Я прислонилась лбом к створке, стараясь отдышаться.
— Почему проклятый в тебе?
— Кирилл попросил об услуге, я не смогла отказать.
— Я спрашивала не «как», а «почему»?
— Ты бы легла по собственной воле на алтарь? С блаженной улыбкой и светом мученицы в глазах?
— Я бы дралась до самого конца.
— Я бы тоже, но даже этого меня лишили.
Мы замолчали, больше говорить не о чем. Сами по себе мы друг другу вряд ли были интересны.
Следующий час я скрупулезно простукивала стены, так как продолжала надеяться на чудо, да и неподвижно сидеть и ждать было выше моих сил. Влада таких неудобств не испытывала, лишь иногда морщилась из-за постоянного стука.
— Ищешь тайный ход? — в конце концов не выдержала она.
Я дернула плечом, предлагая ей заниматься своими делами, если таковые, кроме неподвижного сидения на полу, имеются. Все, что она рассказала, походило на правду. Очень походило. Но когда на кону жизнь Алисы, я не могла себе позволить такую роскошь, как слепая вера. О Владе я посоветовала себе не думать, ни о ней, ни о ее судьбе. Святые, опять выбор, от которого становится тошно. Либо дочь, либо эта девушка, не так давно вышедшая из детского возраста. Все очевидно, не так ли? Противно осознавать собственную готовность пойти на жертву за счет другого.

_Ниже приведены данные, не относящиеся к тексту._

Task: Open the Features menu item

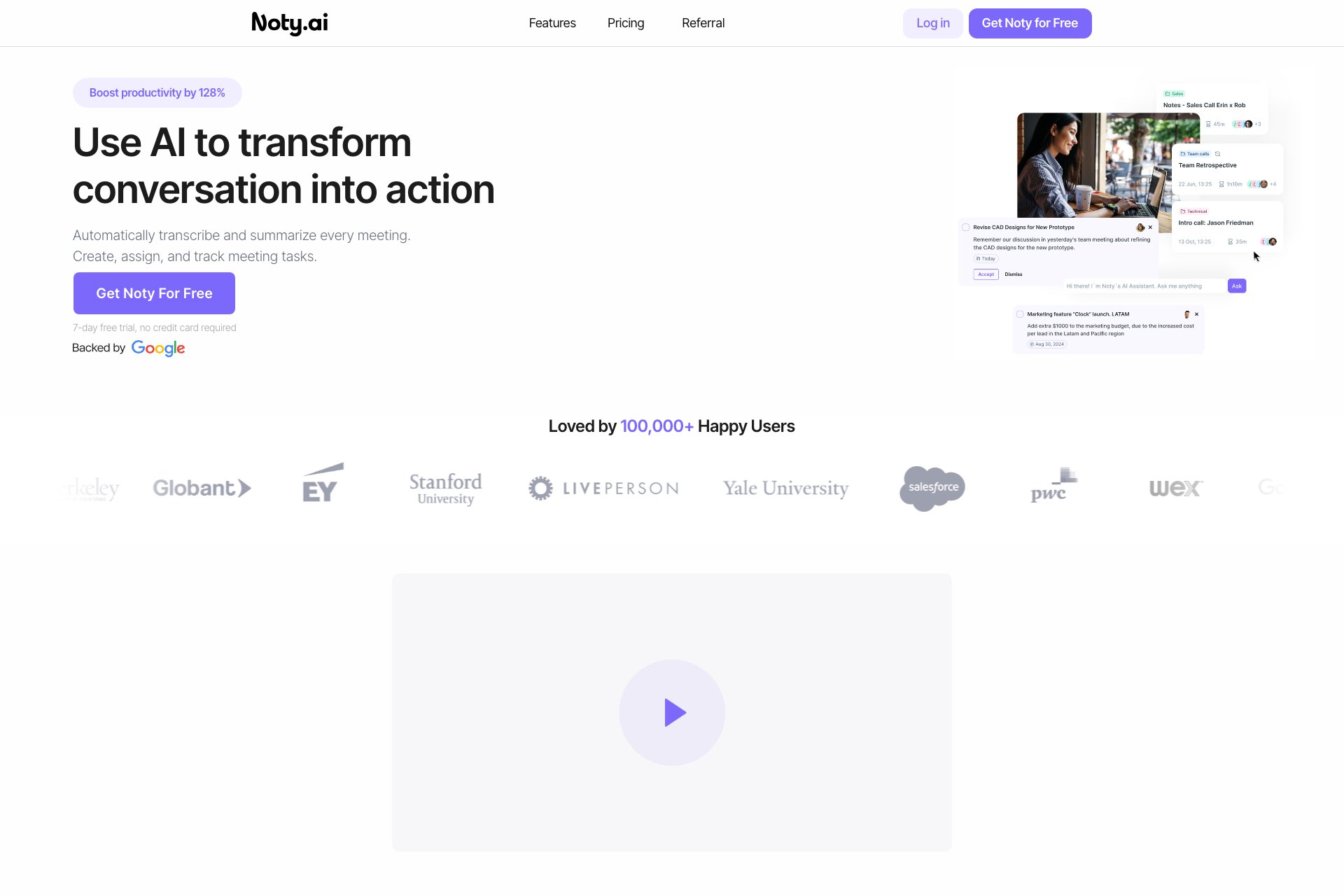Action: click(552, 23)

— Если и найдешь, этот выход ничем не лучше того, — она указала на входную дверь, — он тоже не откроется перед посторонним.
— Сиди и плачь. Или молись, — зло посоветовала я и вернулась к прерванному занятию.
Наверное, можно было уже успокоиться, так как каждая стена была простукана и прощупана не по одному разу, но я еще надеялась на чудо.
— Я уже молила Высших, там, на горе правды, когда просила оставить жизнь мне и ребенку, — я развернулась на пятках и уставилась на девушку, мысль, пришедшая внезапно, была настолько простой, что я засомневалась, а не обернется ли еще одна идея жестоким разочарованием. — Они оставили, — девушка сникла.